* **Work instruction 1**
In the thread on splitting a DNA string into codons in D, which function does the solution recommend?
* **Work instruction 2**
Extend the D codon-splitting thread past its final line.

Segment Start: Extract provided

Search code examples
d

Split a DNA sequence into a list of codons with D


DNA strings consist of an alphabet of four characters, A,C,G, and T Given a string,

ATGTTTAAA

I would like to split it in to its constituent codons

ATG  TTT AAA  

   codons = ["ATG","TTT","AAA"]

codons encode proteins and they are redundant (http://en.wikipedia.org/wiki/DNA_codon_table)

I have a DNA string in D and would like to split it into a range of codons and later translate/map the codons to amino acids.

std.algorithm has a splitter function which requires a delimiter and also the std.regex Splitter function requires a regex to split the string. Is there an idiomatic approach to splitting a string without a delimiter?


Solution

  • Looks like you are looking for chunks:

    import std.range : chunks;
    import std.encoding : AsciiString;
    import std.algorithm : map;
    
    AsciiString ascii(string literal)
    {
        return cast(AsciiString) literal;
    }
    
    void main()

Segment End: Extract provided
Segment Start: Dataset extract

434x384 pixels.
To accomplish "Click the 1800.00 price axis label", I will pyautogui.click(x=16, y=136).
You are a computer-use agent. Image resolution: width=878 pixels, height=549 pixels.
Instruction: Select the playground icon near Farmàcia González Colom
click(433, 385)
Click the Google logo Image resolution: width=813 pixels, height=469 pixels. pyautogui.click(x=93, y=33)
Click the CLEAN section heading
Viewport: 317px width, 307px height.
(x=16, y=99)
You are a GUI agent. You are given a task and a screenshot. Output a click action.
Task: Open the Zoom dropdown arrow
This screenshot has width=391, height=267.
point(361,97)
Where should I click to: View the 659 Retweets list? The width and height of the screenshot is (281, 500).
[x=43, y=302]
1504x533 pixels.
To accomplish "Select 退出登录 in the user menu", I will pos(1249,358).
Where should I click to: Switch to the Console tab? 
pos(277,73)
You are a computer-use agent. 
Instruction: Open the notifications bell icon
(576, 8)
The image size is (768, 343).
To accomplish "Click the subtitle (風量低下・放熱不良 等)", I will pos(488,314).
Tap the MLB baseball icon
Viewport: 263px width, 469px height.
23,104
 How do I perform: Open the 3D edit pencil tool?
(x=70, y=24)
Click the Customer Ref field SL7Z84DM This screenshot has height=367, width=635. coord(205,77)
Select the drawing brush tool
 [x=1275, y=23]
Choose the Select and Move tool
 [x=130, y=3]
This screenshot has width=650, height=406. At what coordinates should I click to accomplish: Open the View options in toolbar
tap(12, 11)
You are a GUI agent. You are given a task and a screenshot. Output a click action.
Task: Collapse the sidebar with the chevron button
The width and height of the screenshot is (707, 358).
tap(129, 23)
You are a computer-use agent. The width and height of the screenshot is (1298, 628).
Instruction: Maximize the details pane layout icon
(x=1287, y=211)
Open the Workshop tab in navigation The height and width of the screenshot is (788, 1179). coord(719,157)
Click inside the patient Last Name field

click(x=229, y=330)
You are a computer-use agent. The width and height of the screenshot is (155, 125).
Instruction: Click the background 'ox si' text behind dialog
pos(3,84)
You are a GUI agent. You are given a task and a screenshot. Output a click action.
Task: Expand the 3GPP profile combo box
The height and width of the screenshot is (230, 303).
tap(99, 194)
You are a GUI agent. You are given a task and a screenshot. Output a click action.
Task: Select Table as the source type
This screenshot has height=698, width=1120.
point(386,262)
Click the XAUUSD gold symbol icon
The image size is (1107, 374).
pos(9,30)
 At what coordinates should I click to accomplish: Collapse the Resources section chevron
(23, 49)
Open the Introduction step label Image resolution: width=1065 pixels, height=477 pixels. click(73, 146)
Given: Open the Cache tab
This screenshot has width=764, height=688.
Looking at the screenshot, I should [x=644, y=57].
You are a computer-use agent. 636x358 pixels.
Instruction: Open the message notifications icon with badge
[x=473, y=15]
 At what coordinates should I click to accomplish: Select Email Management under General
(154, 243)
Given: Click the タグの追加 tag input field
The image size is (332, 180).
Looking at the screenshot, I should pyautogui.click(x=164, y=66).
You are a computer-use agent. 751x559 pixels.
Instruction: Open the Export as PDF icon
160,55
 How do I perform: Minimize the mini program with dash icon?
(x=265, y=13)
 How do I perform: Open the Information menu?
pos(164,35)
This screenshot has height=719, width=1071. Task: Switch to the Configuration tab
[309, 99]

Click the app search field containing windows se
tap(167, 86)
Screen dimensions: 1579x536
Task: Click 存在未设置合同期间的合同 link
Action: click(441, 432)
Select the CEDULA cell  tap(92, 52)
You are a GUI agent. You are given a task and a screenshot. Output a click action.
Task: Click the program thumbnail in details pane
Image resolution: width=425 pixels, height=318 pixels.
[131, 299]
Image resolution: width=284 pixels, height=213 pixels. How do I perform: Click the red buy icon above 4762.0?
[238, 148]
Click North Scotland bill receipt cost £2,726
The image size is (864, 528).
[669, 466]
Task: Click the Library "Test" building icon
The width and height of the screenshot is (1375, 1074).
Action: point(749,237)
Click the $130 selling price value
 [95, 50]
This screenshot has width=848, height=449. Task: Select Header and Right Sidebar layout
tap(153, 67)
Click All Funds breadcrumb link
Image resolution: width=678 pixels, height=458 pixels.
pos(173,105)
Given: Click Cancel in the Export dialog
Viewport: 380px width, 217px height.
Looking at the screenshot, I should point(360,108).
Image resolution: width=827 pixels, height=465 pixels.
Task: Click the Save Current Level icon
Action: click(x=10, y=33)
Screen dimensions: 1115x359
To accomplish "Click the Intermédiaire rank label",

Segment End: Dataset extract

* **Exercise output 1**
chunks, imported from std.range

* **Exercise output 2**
    {
        auto input = ascii("ATGTTTAAA");
        auto codons = input.chunks(3);
        auto aminoacids = codons.map!(
            (codon) {
                if (codon == ascii("ATG"))
                    return "M";
                // ...
            }
        );
    }
    

    Please note that I am using http://dlang.org/phobos/std_encoding.html#.AsciiString here instead of plain string literals. This is to avoid costly UTF-8 decoding which is done for string and is never applicable to actual DNA sequence. I remember that making notable performance difference for similar bioinformatics code before.